Boş zamanlarını okumanın yanı sıra yazarak değerlendirmek istediği için cüz halinde 30 ciltlik el yazması Kur’an-ı Kerim ortaya çıktığını anlatan Ata Civelek, “Meraklı olduğum hat sanatından dolayı Kur’an-ı Kerim’i elde yazmak lise yıllarımdan itibaren merakımdı. Hatta o yıllarda deftere 100 sayfa kadarını yazmıştım ancak derslerin yoğunluğu nedeniyle tamamlayamamıştım. Daha sonraki yıllarda tekrar yazdım ancak bu üçüncü denemem daha başarılı bir yazma oldu. Kışın köyde kar altında yapılacak çok fazla bir iş olmadığından sadece namaz vakitleri arasını değerlendirerek yaklaşık 8 ay gibi bir süre içerisinde tamamladım. Ölçü olarak ise hafızlık yaptığım Kur’an-ı Kerim’i ebadında yazdım. Bugüne kadar kurşun kalem kullandığım yazmalarımda bundan sonra da divit kalem ve mürekkeple yazmayı istiyorum” dedi.

Yazmış olduğu el yazması Kur’an-ı Kerim’in baskısını yapmak istediğini de anlatan Civelek, “Bir istek ve merakla başladığım Kur’an-ı Kerim’i her defasında kendimi daha geliştirerek devam edeceğim. İnşallah el yazmam Diyanet İşleri Başkanlığı Mushafları İnceleme Kurulu’ndan basım onayı alırsa sınırlı sayıda bastırıp cemaatime, çevreme hediye etmeyi düşünüyorum.
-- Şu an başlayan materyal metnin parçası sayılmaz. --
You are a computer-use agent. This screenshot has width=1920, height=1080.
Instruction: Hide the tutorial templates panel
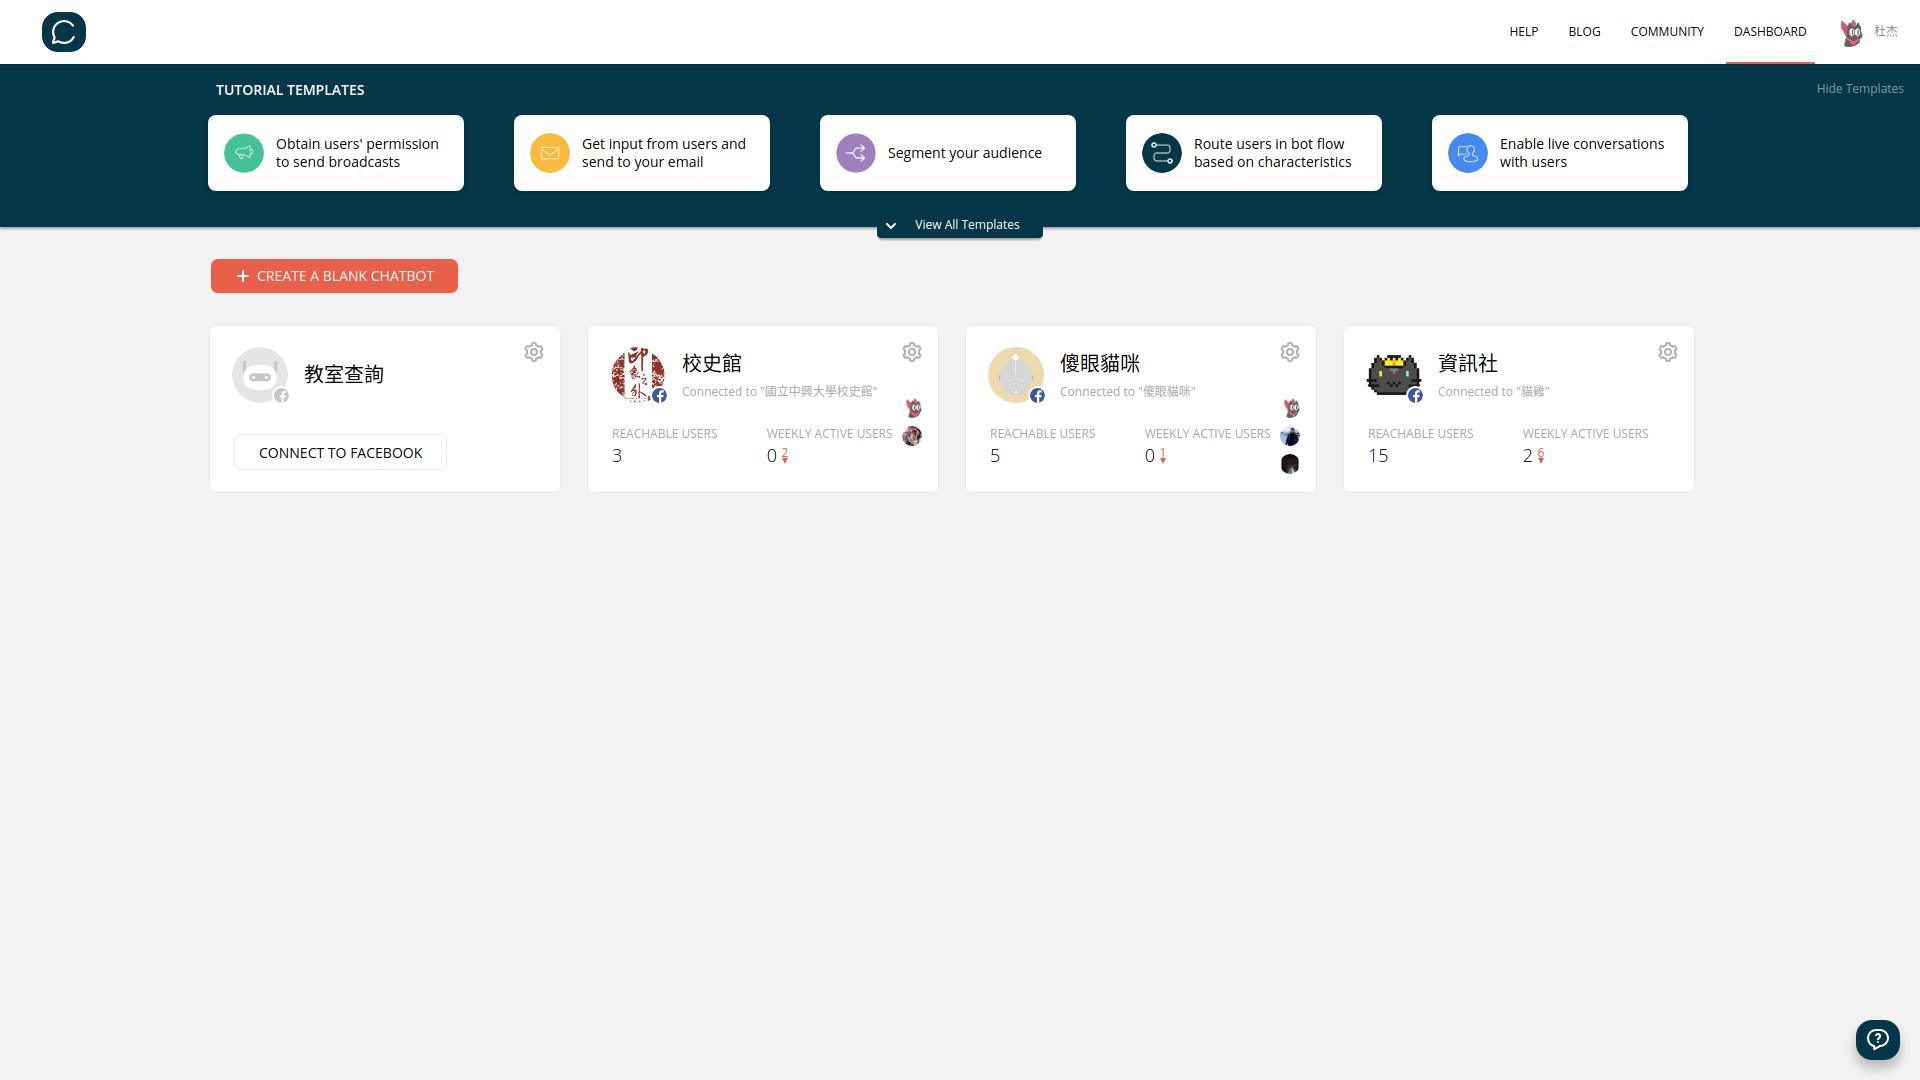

Çevremde sadece Kur’an-ı Kerim’i okuyan olarak değil, yazan olarak da bir hatıram olsun isterim” diye konuştu.

"Yazmak için sabır ve beceri lazım"
Kur’an-ı Kerim’i yazmanın önemine de dikkat çeken Civelek, “Herkes Kur’an okur ama yazmak başka bir haz duygusu vermektedir. Yazmak için önce sabır ve istek lazım. Bu da yeterli değil elin yatkın olması da çok önemli yanı beceri de gerekmektedir. Bunlarla beraber yazarken çok dikkatli olmak gerekmektedir. Yazdığın Allah kelamı olduğu için asla bir hata kabul etmez. O nedenledir ki herkes okur ama herkes yazamaz diye düşünüyorum. Bu konuda herkes yetenekli ve sabırlı olmayabilir doğaldır diye düşünüyorum” diye konuştu.